30 de julho de 2010

Por outro lado

Quando Arquimedes notou que podia flutuar numa banheira e saiu nu gritando “eureka”, ele havia acabado de descobrir uma lei da física. Quando Newton recebeu a mação no nariz, ele deve ter sentido coisa parecida: acabava de descobrir a Lei da Gravidade.

A alegria que Arquimedes e Newton sentiram não se compara com a exaltação do primeiro redator que, no início da modernização dos textos de jornal, descobriu a fórmula para unir o lead ao sublead.

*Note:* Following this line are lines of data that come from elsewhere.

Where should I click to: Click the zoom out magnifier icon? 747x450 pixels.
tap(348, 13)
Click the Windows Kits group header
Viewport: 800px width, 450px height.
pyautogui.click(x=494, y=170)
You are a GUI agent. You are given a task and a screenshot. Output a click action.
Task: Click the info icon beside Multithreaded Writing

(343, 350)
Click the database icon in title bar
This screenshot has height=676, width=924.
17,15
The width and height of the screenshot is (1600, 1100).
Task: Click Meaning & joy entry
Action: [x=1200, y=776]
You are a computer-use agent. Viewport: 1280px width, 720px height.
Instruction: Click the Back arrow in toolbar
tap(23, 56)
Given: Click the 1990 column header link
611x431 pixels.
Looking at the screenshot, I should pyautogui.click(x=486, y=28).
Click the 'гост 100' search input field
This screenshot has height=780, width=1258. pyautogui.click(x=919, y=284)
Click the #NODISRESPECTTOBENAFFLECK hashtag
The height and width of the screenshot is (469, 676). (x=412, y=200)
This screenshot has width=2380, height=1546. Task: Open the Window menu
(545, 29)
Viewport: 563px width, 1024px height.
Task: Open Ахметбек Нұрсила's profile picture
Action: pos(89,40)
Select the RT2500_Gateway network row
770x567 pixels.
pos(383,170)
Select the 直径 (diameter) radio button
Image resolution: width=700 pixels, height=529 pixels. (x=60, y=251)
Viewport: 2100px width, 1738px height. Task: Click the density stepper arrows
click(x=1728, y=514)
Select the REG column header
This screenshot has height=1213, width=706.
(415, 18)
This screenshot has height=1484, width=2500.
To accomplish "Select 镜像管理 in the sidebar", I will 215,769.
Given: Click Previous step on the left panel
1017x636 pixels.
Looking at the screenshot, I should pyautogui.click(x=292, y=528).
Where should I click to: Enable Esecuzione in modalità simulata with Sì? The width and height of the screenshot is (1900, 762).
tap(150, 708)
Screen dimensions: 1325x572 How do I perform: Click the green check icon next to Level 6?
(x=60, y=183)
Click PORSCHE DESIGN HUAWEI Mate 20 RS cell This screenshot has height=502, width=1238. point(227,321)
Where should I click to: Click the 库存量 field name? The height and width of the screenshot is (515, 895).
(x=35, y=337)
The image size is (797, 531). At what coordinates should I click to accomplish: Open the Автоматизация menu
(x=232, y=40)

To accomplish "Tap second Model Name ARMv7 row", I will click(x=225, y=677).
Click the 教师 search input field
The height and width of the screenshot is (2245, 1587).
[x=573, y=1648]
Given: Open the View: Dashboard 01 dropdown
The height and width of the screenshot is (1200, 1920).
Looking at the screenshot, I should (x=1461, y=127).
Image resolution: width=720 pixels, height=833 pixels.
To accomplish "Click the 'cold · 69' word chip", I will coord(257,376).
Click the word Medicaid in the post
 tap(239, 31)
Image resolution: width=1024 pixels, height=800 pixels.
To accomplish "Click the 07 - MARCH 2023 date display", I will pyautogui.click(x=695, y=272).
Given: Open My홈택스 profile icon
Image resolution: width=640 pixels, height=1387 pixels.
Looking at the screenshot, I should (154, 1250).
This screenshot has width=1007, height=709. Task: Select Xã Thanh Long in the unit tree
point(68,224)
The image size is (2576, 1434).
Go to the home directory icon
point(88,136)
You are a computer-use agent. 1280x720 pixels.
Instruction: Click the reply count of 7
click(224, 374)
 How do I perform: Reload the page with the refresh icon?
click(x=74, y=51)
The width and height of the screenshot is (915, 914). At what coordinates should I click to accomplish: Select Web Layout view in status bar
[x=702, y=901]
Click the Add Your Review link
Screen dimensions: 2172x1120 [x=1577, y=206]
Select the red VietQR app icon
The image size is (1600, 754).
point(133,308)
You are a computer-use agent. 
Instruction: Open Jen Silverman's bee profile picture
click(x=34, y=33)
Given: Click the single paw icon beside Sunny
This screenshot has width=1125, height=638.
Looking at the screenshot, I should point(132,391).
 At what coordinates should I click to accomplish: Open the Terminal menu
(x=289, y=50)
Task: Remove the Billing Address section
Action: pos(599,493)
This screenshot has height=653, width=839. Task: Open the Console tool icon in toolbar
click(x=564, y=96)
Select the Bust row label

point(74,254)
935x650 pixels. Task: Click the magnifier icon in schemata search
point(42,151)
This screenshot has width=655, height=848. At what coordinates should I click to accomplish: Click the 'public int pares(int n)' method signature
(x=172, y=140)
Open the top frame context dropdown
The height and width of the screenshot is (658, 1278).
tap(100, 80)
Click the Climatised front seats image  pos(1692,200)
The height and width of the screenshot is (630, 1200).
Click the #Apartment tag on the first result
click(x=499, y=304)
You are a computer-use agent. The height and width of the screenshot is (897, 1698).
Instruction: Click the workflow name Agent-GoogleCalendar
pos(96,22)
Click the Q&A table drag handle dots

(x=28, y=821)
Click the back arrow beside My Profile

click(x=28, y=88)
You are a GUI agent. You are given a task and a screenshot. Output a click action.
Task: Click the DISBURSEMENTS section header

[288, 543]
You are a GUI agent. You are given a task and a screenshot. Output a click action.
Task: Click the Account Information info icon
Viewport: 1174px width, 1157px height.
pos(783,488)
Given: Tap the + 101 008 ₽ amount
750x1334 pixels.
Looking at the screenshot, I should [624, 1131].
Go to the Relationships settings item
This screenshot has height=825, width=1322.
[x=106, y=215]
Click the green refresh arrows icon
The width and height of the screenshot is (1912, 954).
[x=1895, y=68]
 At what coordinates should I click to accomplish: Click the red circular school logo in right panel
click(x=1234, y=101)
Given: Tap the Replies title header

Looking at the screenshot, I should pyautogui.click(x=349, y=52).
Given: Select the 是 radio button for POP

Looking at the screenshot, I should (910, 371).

Para quem não está por dentro dessas murmunhas da redação, convém explicar. O jornalismo dito moderno, que chegou ao Brasil no final dos anos 40, estabelecia que a matéria deveria começar pelo mais importante e pela maior novidade. Era o lead, o parágrafo que lidera o texto. Logo depois devia vir o sublead, ou seja, o assunto que em importância ou novidade merece vir logo depois do lead.

Até aqui, tudo bem. O diabo era unir os dois parágrafos, geralmente de quatro ou cinco linhas. No restante do texto, aqueles assuntos voltariam, o destaque era apenas para prender o leitor, interessá-lo com a importância ou a novidade da notícia. Até que o Arquimedes de plantão, o Newton do copidesque descobriu a fórmula “por outro lado”.

Nesse outro lado, cabiam as coisas mais disparatadas. Exemplo: “O ministro da Saúde proibiu a venda das vacinas compradas na Bolívia que estão matando as criancinhas do Nordeste. Por outro lado, o playboy Jorginho Guinle recebeu telegrama de Frank Sinatra cumprimentando-o pelo seu aniversário”.

Pronto. Estava feito o mais difícil da matéria. Desse momento em diante, o “por outro lado” saiu das redações e começou a ser usado por presidentes, economistas, técnicos em problemas afro-asiáticos, donas de casa que dão aulas de culinária. Quando fui editor de jornal e recebia textos com essa expressão, chamava o redator e dizia: “Olha, é por esse lado mesmo”.